Instructions for the task:
Below are records with pictures. Reproduce exactly the lines from the line with "Viewport: 1506px width, 896px height." to the line with "Image resolution: width=600", inclusive, and leave each picture out.

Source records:
------------------------------------

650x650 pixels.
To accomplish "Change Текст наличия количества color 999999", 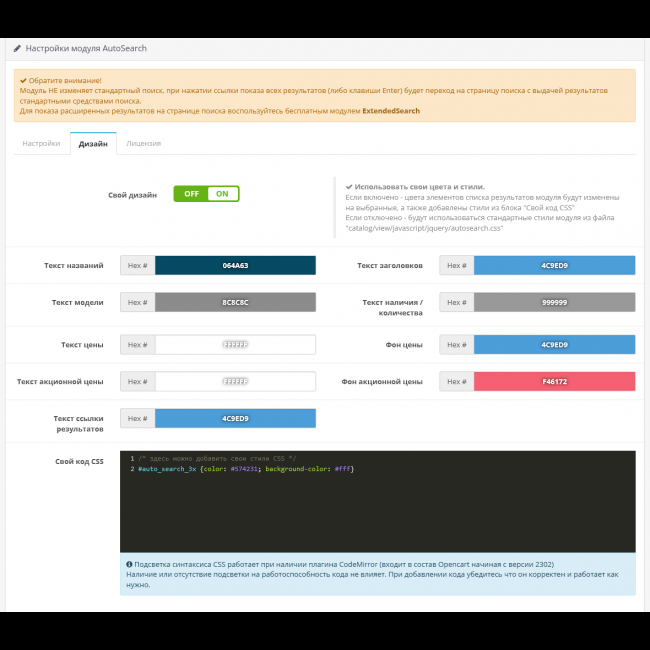I will [x=554, y=302].
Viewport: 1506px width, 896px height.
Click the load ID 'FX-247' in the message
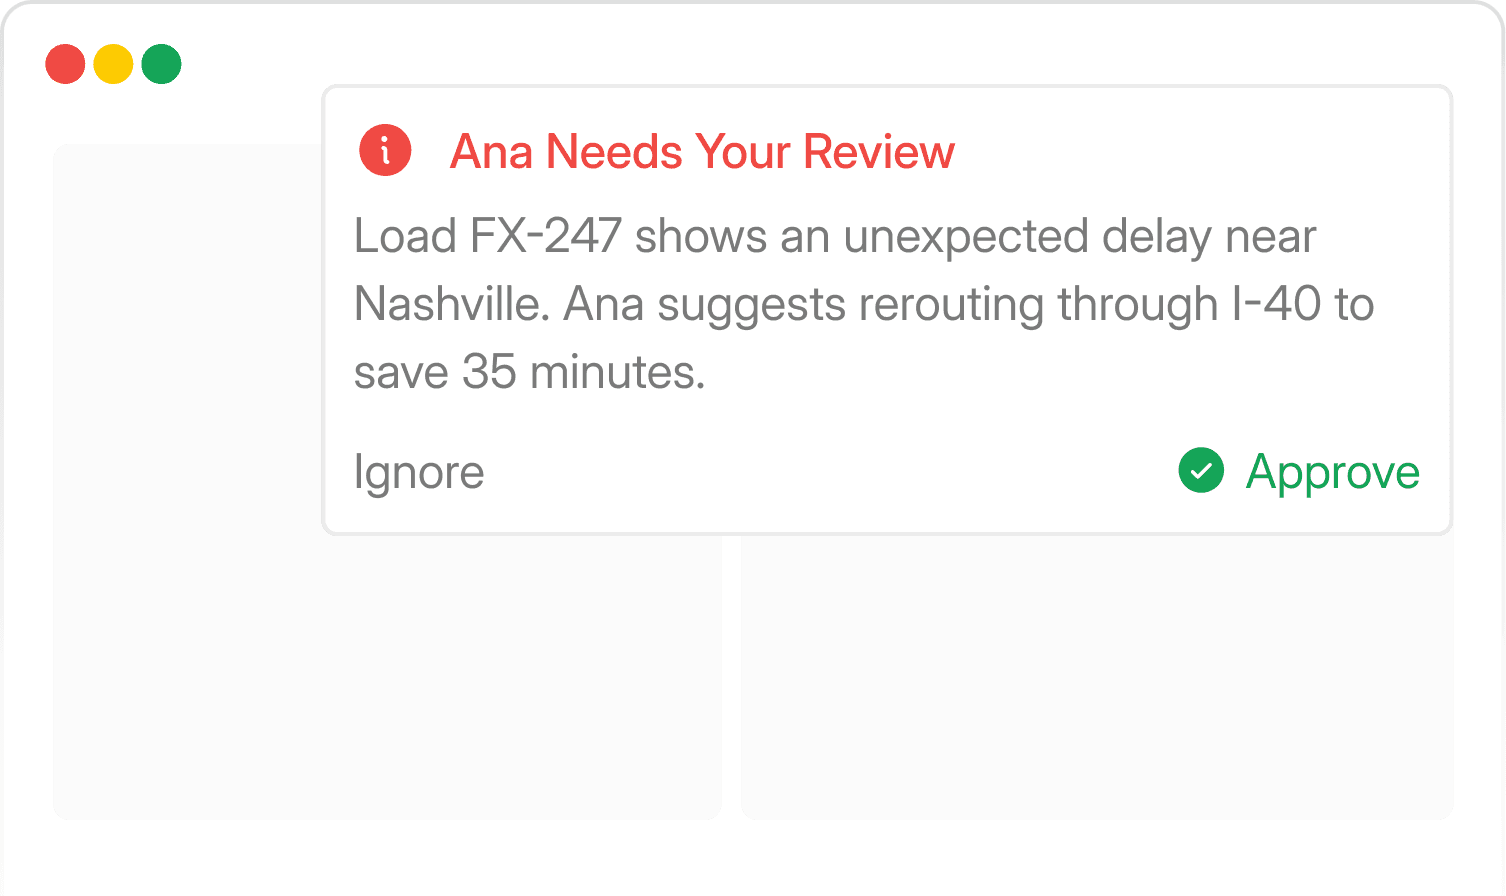[546, 237]
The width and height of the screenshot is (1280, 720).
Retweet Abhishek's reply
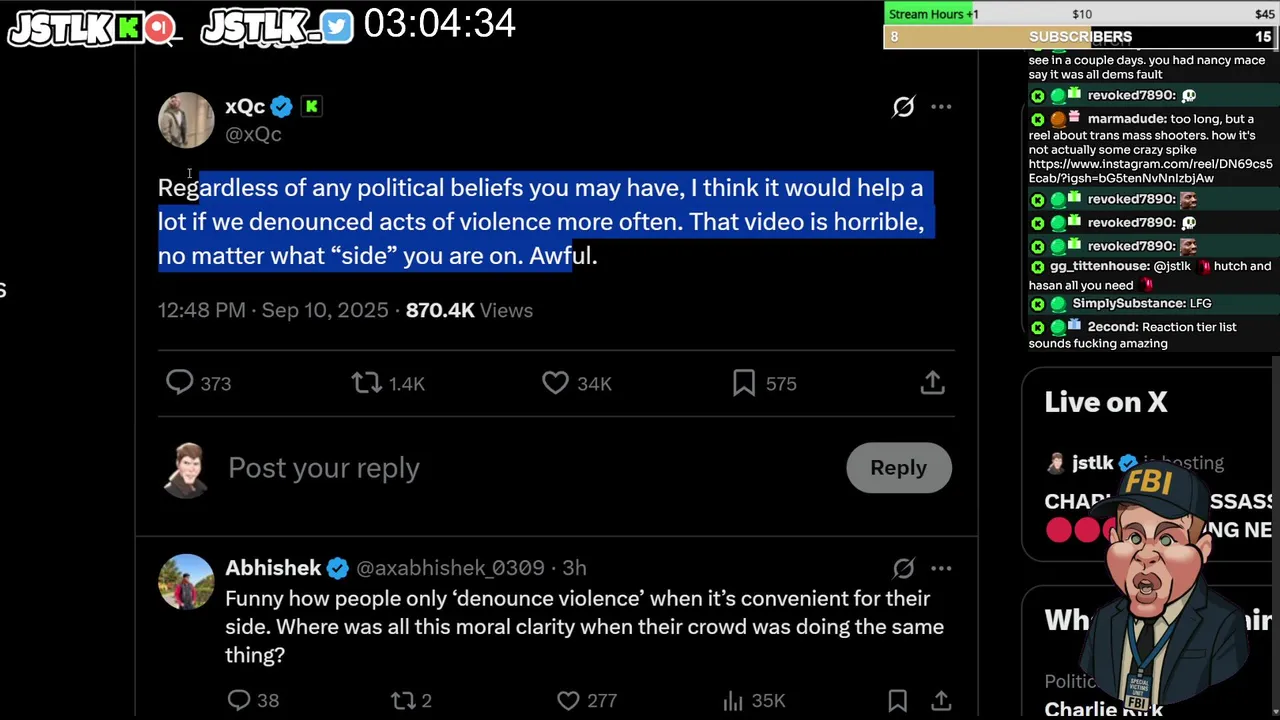(402, 700)
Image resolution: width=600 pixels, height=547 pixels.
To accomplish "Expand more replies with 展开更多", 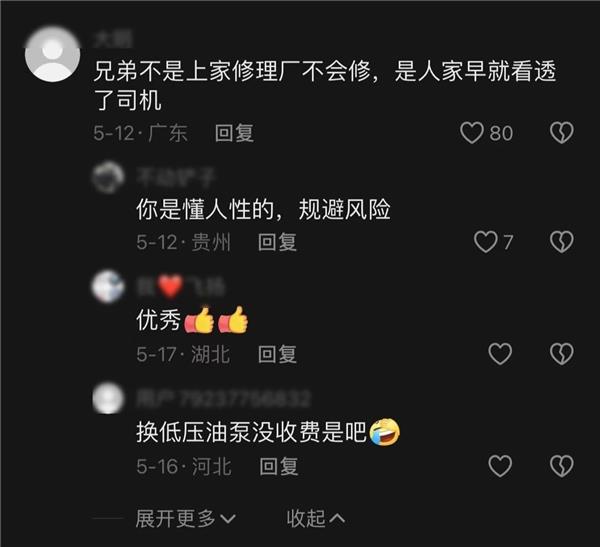I will 186,519.

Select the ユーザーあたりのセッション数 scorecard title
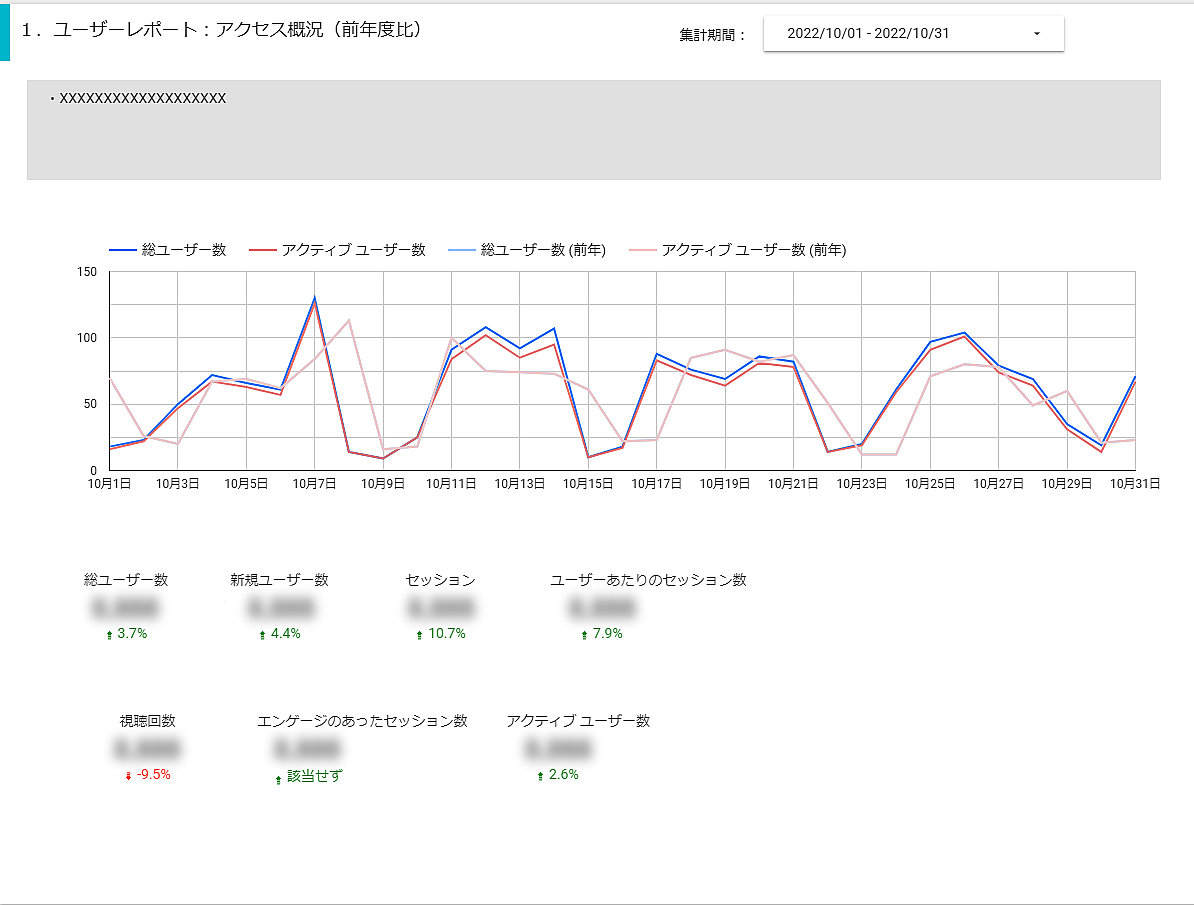click(x=648, y=580)
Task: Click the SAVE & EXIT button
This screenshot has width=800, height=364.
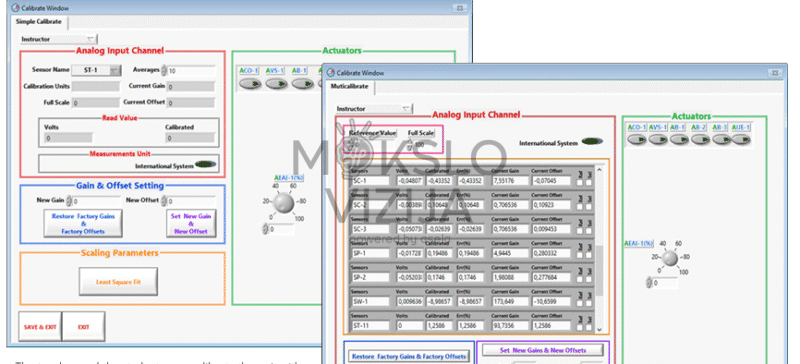Action: pyautogui.click(x=40, y=326)
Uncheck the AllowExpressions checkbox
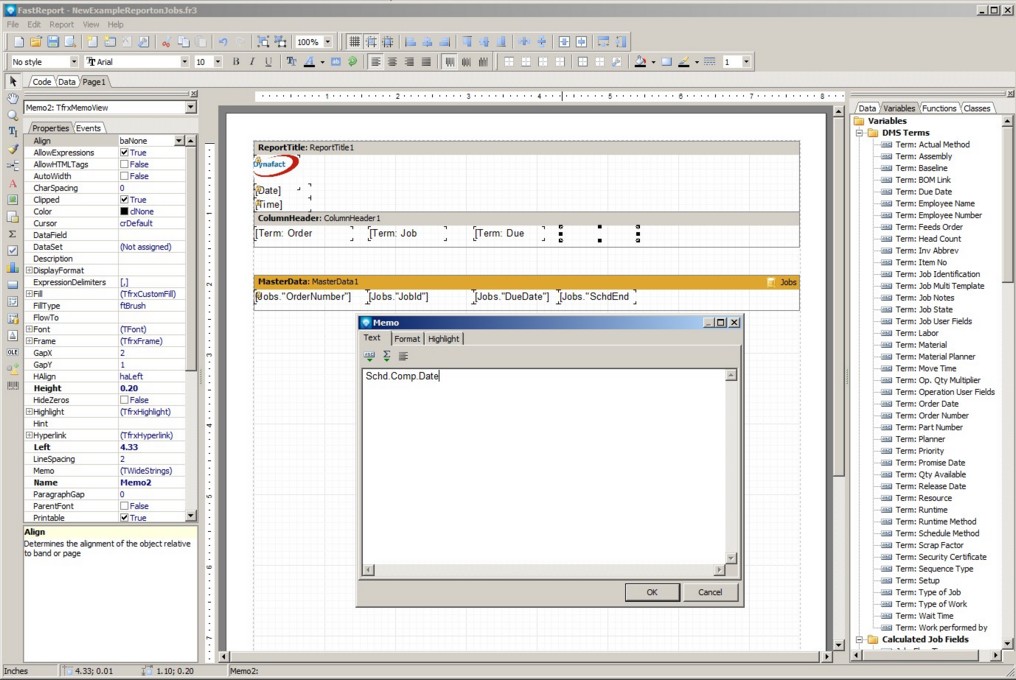The image size is (1016, 680). (x=124, y=153)
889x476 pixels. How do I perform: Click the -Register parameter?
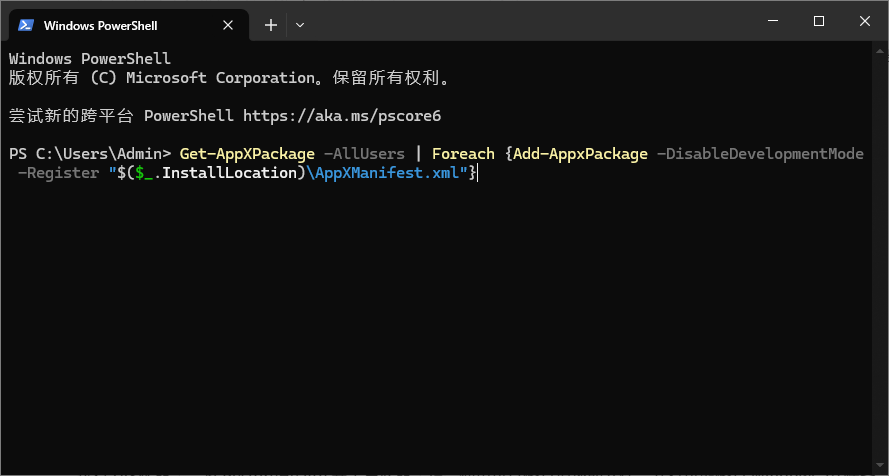point(54,173)
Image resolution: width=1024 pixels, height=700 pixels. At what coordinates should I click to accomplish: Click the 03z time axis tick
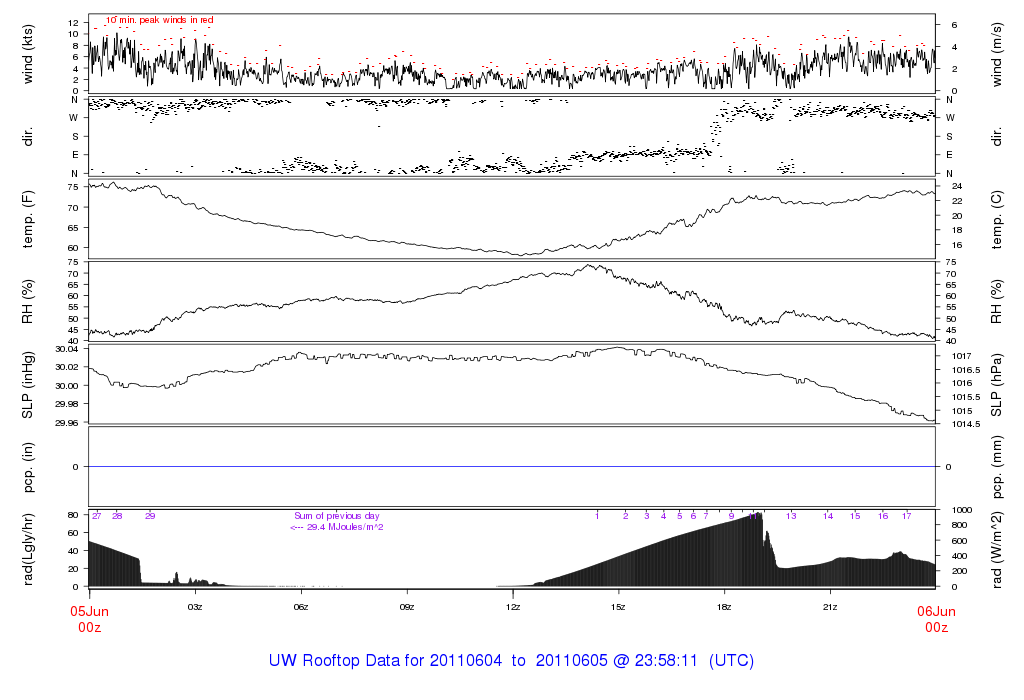point(195,606)
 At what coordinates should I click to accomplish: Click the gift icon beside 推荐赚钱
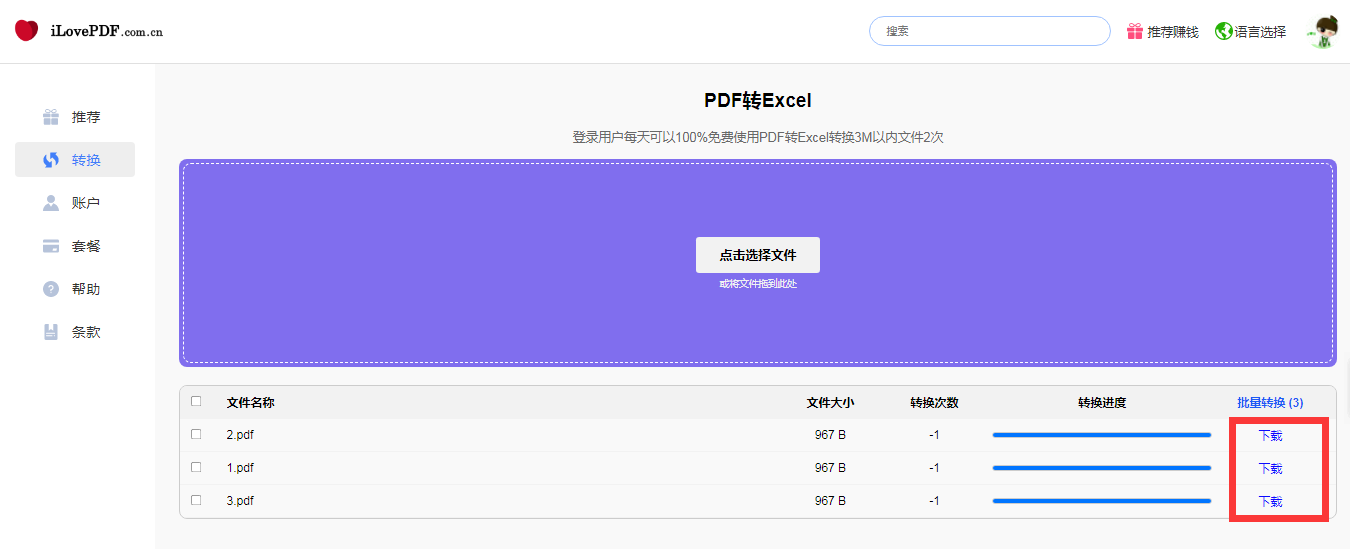click(1134, 31)
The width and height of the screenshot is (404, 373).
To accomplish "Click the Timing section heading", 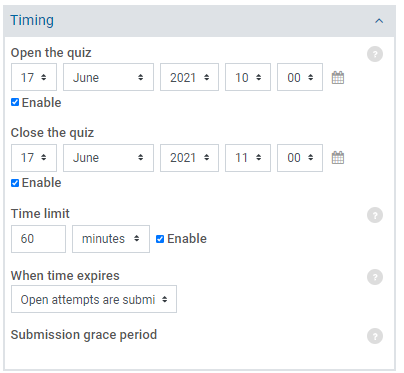I will 32,20.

------------------------------------

Written response:
Viewport: 1506px width, 896px height.
Click the load ID 'FX-247' in the message
[546, 237]
The width and height of the screenshot is (1280, 720).
Retweet Abhishek's reply
(402, 700)
Image resolution: width=600 pixels, height=547 pixels.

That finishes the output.